[Task input]
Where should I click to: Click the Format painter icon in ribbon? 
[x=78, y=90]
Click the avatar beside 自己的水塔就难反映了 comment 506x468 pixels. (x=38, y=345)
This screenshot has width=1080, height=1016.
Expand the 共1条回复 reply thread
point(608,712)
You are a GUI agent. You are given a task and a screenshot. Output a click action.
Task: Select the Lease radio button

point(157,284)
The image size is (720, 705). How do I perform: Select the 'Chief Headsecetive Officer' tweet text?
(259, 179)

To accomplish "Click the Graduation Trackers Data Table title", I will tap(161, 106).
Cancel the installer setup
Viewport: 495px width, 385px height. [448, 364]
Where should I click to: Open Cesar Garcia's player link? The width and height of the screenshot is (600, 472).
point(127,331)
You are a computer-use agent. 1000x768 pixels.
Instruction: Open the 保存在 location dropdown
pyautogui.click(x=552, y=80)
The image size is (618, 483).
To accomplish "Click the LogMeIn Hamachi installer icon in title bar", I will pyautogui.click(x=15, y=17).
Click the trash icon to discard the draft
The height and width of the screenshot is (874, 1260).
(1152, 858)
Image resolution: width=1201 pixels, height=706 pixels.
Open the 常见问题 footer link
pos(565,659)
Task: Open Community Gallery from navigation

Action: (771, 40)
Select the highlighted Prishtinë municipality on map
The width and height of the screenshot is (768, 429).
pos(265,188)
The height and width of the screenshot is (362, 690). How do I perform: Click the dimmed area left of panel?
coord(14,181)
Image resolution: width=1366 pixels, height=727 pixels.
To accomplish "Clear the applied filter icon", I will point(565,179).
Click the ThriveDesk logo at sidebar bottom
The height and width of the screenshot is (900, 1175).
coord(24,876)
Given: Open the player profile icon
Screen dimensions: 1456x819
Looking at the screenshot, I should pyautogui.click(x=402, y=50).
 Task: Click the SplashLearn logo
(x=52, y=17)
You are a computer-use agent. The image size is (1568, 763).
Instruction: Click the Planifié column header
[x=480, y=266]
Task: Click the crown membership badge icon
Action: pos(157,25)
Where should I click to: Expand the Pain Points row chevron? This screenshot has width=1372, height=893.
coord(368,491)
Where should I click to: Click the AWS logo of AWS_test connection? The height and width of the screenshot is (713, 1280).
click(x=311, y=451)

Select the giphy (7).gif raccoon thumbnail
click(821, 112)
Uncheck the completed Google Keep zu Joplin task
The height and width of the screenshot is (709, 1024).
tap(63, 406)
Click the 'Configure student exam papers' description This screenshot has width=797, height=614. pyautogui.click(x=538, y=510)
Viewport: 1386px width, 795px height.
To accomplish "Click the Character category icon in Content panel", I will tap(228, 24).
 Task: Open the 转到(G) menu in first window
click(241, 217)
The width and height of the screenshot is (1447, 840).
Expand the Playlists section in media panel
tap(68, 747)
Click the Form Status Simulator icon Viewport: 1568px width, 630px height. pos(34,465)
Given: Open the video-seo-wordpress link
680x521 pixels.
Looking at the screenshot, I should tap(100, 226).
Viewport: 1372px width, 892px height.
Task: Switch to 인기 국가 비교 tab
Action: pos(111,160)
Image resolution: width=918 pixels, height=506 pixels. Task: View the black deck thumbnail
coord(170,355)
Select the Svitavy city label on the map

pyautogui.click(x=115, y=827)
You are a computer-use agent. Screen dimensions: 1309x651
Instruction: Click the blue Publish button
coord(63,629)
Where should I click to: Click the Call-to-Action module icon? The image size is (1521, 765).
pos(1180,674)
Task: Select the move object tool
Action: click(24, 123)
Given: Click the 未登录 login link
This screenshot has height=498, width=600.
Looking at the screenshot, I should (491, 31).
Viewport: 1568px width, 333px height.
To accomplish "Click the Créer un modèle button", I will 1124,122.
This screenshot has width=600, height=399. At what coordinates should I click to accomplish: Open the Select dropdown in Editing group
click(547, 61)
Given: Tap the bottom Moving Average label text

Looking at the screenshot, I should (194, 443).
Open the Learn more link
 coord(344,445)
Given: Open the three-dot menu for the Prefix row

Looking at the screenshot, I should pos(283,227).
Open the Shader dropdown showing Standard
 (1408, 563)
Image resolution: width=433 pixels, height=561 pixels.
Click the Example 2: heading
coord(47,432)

[Set problem]
Copy all of the records above, replacing "dimmed area" with "shaded area" and leaving everything else unchanged.

[Task result]
Where should I click to: Click the Format painter icon in ribbon? 
[x=78, y=90]
Click the avatar beside 自己的水塔就难反映了 comment 506x468 pixels. (x=38, y=345)
This screenshot has width=1080, height=1016.
Expand the 共1条回复 reply thread
point(608,712)
You are a GUI agent. You are given a task and a screenshot. Output a click action.
Task: Select the Lease radio button

point(157,284)
The image size is (720, 705). How do I perform: Select the 'Chief Headsecetive Officer' tweet text?
(259, 179)

To accomplish "Click the Graduation Trackers Data Table title", I will tap(161, 106).
Cancel the installer setup
Viewport: 495px width, 385px height. [448, 364]
Where should I click to: Open Cesar Garcia's player link? The width and height of the screenshot is (600, 472).
point(127,331)
You are a computer-use agent. 1000x768 pixels.
Instruction: Open the 保存在 location dropdown
pyautogui.click(x=552, y=80)
The image size is (618, 483).
To accomplish "Click the LogMeIn Hamachi installer icon in title bar", I will pyautogui.click(x=15, y=17).
Click the trash icon to discard the draft
The height and width of the screenshot is (874, 1260).
(1152, 858)
Image resolution: width=1201 pixels, height=706 pixels.
Open the 常见问题 footer link
pos(565,659)
Task: Open Community Gallery from navigation

Action: (771, 40)
Select the highlighted Prishtinë municipality on map
The width and height of the screenshot is (768, 429).
pos(265,188)
The height and width of the screenshot is (362, 690). How do I perform: Click the shaded area left of panel?
coord(14,181)
Image resolution: width=1366 pixels, height=727 pixels.
To accomplish "Clear the applied filter icon", I will point(565,179).
Click the ThriveDesk logo at sidebar bottom
The height and width of the screenshot is (900, 1175).
coord(24,876)
Given: Open the player profile icon
Screen dimensions: 1456x819
Looking at the screenshot, I should pyautogui.click(x=402, y=50).
 Task: Click the SplashLearn logo
(x=52, y=17)
You are a computer-use agent. The image size is (1568, 763).
Instruction: Click the Planifié column header
[x=480, y=266]
Task: Click the crown membership badge icon
Action: pos(157,25)
Where should I click to: Expand the Pain Points row chevron? This screenshot has width=1372, height=893.
coord(368,491)
Where should I click to: Click the AWS logo of AWS_test connection? The height and width of the screenshot is (713, 1280).
click(x=311, y=451)

Select the giphy (7).gif raccoon thumbnail
click(821, 112)
Uncheck the completed Google Keep zu Joplin task
The height and width of the screenshot is (709, 1024).
tap(63, 406)
Click the 'Configure student exam papers' description This screenshot has width=797, height=614. pyautogui.click(x=538, y=510)
Viewport: 1386px width, 795px height.
To accomplish "Click the Character category icon in Content panel", I will tap(228, 24).
 Task: Open the 转到(G) menu in first window
click(241, 217)
The width and height of the screenshot is (1447, 840).
Expand the Playlists section in media panel
tap(68, 747)
Click the Form Status Simulator icon Viewport: 1568px width, 630px height. pos(34,465)
Given: Open the video-seo-wordpress link
680x521 pixels.
Looking at the screenshot, I should tap(100, 226).
Viewport: 1372px width, 892px height.
Task: Switch to 인기 국가 비교 tab
Action: pos(111,160)
Image resolution: width=918 pixels, height=506 pixels. Task: View the black deck thumbnail
coord(170,355)
Select the Svitavy city label on the map

pyautogui.click(x=115, y=827)
You are a computer-use agent. Screen dimensions: 1309x651
Instruction: Click the blue Publish button
coord(63,629)
Where should I click to: Click the Call-to-Action module icon? The image size is (1521, 765).
pos(1180,674)
Task: Select the move object tool
Action: click(24, 123)
Given: Click the 未登录 login link
This screenshot has height=498, width=600.
Looking at the screenshot, I should (491, 31).
Viewport: 1568px width, 333px height.
To accomplish "Click the Créer un modèle button", I will 1124,122.
This screenshot has width=600, height=399. At what coordinates should I click to accomplish: Open the Select dropdown in Editing group
click(547, 61)
Given: Tap the bottom Moving Average label text

Looking at the screenshot, I should (194, 443).
Open the Learn more link
 coord(344,445)
Given: Open the three-dot menu for the Prefix row

Looking at the screenshot, I should pos(283,227).
Open the Shader dropdown showing Standard
 (1408, 563)
Image resolution: width=433 pixels, height=561 pixels.
Click the Example 2: heading
coord(47,432)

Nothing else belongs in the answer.